╭─ Extract provided
“We’re on Elm Street in Montpelier,” Mike Hoey said. “To be exact, Steve, we’re within the Elm Street Cemetery, but the namesake of both the cemetery and the street is what brings us here.”
“Absolutely, Mike,” Vermont Historical Society executive director Steve Perkins said. “We’re talking elm today — elm trees, Elm Streets — and I think everybody who lives in Vermont has probably driven on an Elm Street or walked on an Elm Street. The American elm tree is native to New England.
“The native peoples who live here used the elm trees for medicine and whatnot, but the Anglos who moved here, it gave them a sense of home because there are elm trees in England and they’re used for all sorts of things in England. But they quickly found out that elm trees in the U.S. — the American elm wasn’t as good for furniture building or house building or shipbuilding or anything else.
“People would plant an elm tree when they bought a house or built a house or they got married, and as people from New England moved across the United States, they planted elms as they went and they became a marker of sorts. ‘Meet me at the elm.’ ‘Meet me at the elm in front of the courthouse.’ Or George Washington signed a treaty under this elm tree, or (the Marquis de) Lafayette planted this elm tree when he came to visit.
“This is a gavel made with the wood of the Lafayette Elm, and this was from Concord, New Hampshire. When it came down and when it died, they chopped it up and gave the wood to various folks. This was used by a judge in New Hampshire whose family ultimately came to Vermont, and it ended up with us at the Vermont Historical Society.
“A very famous elm tree, the Washington Elm in Cambridge, Massachusetts; when that came down, the state of Massachusetts actually chopped up pieces of that elm and sent it to other states — every state, in fact, at the time — and so we have a chunk at the Historical Society. It has a plaque on it. (Nathaniel) Hawthorne and (Henry David) Thoreau — they always wrote about elm trees.”
╰─
▶ Exercise details:
Extend the conversation about elm trees and Elm Streets in Vermont by writing the next part, beginning after its final line.
╭─ Data extract
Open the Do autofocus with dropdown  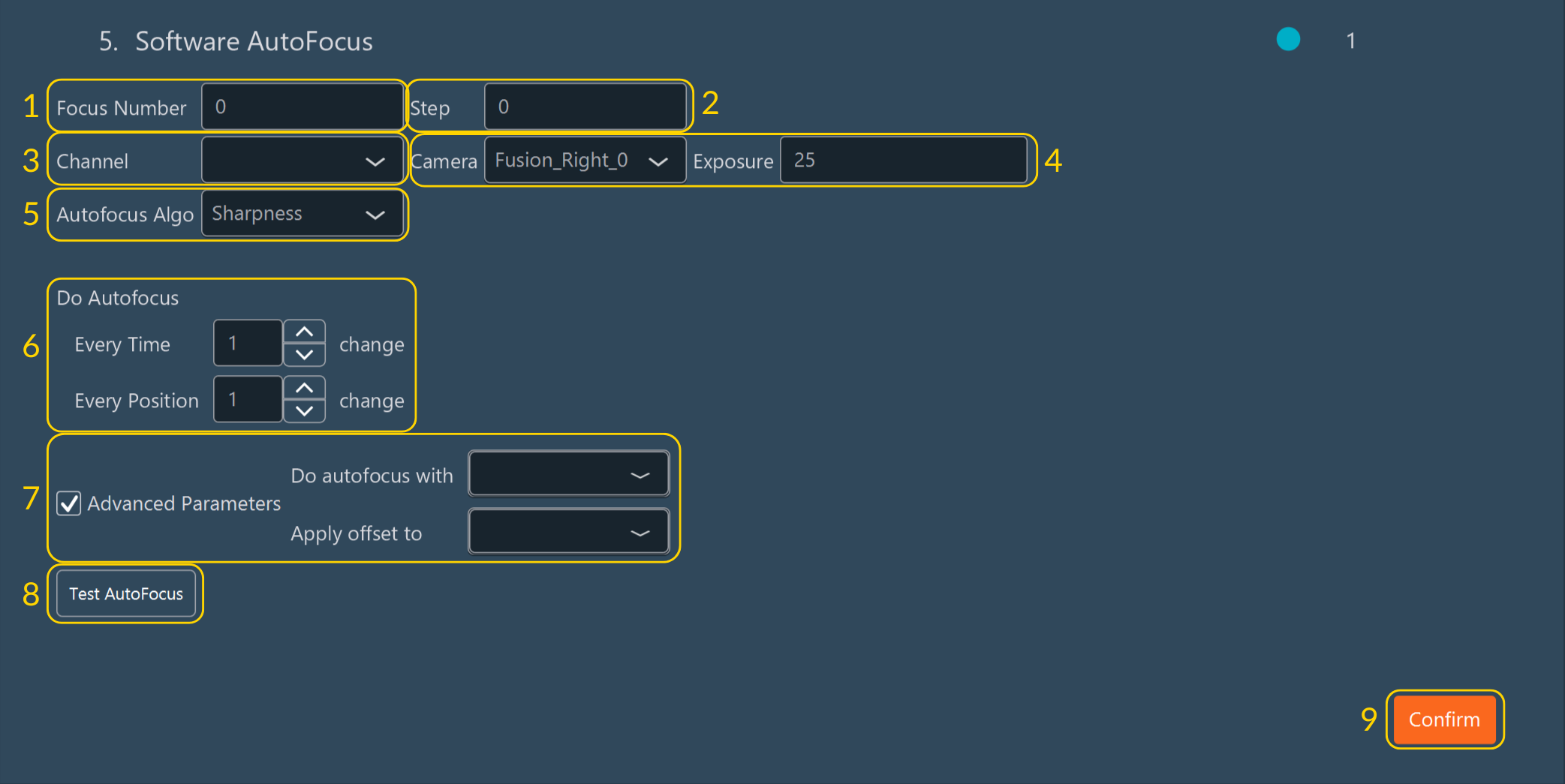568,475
╰─
╭─ Data extract
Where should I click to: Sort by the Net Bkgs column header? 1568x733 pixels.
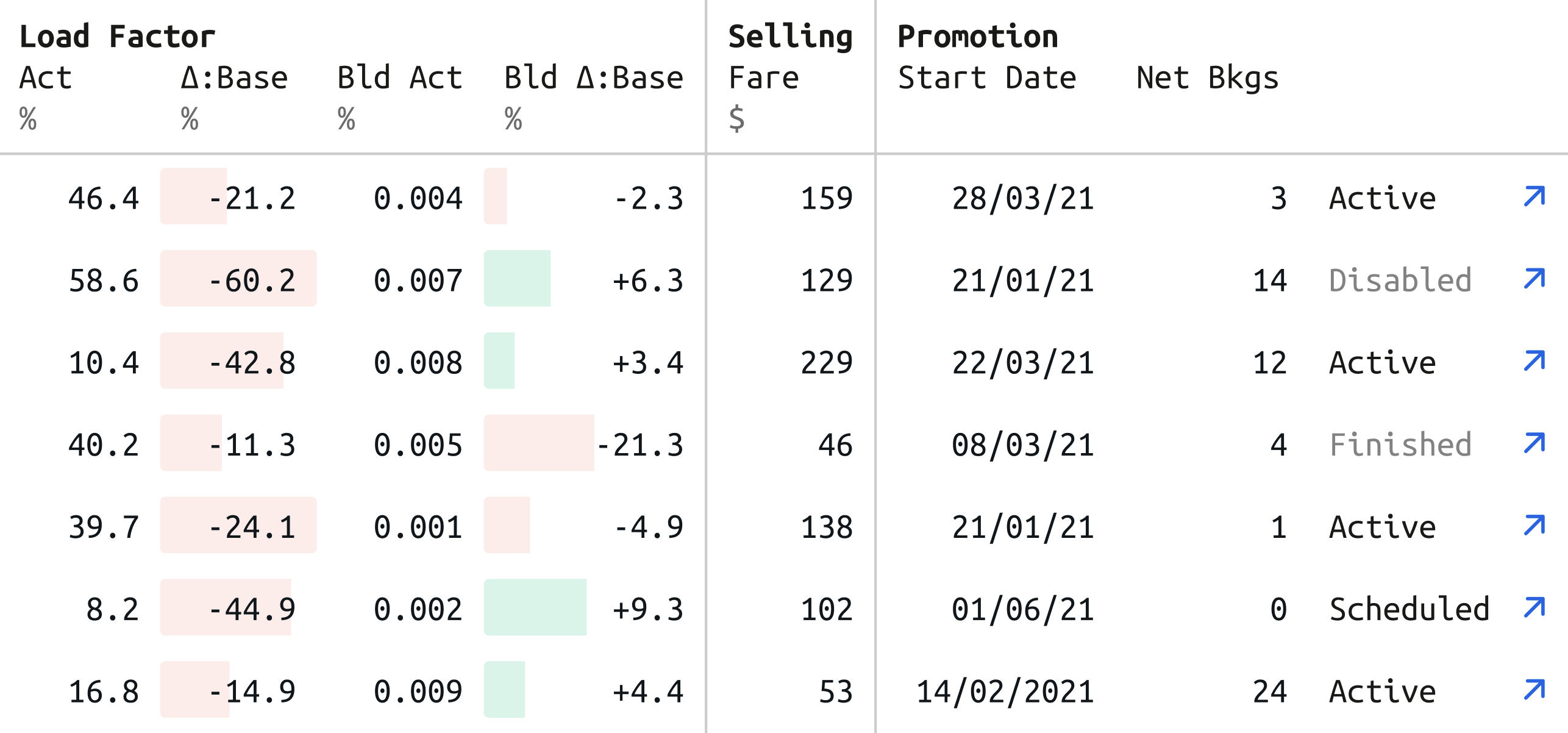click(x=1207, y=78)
╰─
▶ Response:
“You’ve got (the play) ‘Desire Under the Elms’ (by Eugene O’Neill) in literature; absolutely,” Hoey noted. “One of the main reasons why you can’t see any elm trees here on Elm Street in Montpelier currently, or in a heck of a lot of other places, has to do with an arboreal disease that a lot of people will have heard of.”
“By the end of World War I, this fungus came about in Europe,” Perkins continued. “We now call it Dutch elm disease. It didn’t come from Holland; it was Dutch scientists that discovered it. The U.S. tried really hard — the Department of Agriculture — to not have that disease come to the United States.
“European elmwood which was sent to the U.S. for furniture making — remember, American elm is horrible for making anything out of — brought the fungus over and really, by the 1950s, it had just exploded and we lost almost the entire elm population here in the United States.
“There are still some elm trees out there. Some were naturally resistant and the Nature Conservancy, especially, has a big project that they’re working on, breeding these resistant trees. Right in front of the Bennington Museum, (there’s a) beautiful huge American elm tree that did not succumb to disease.”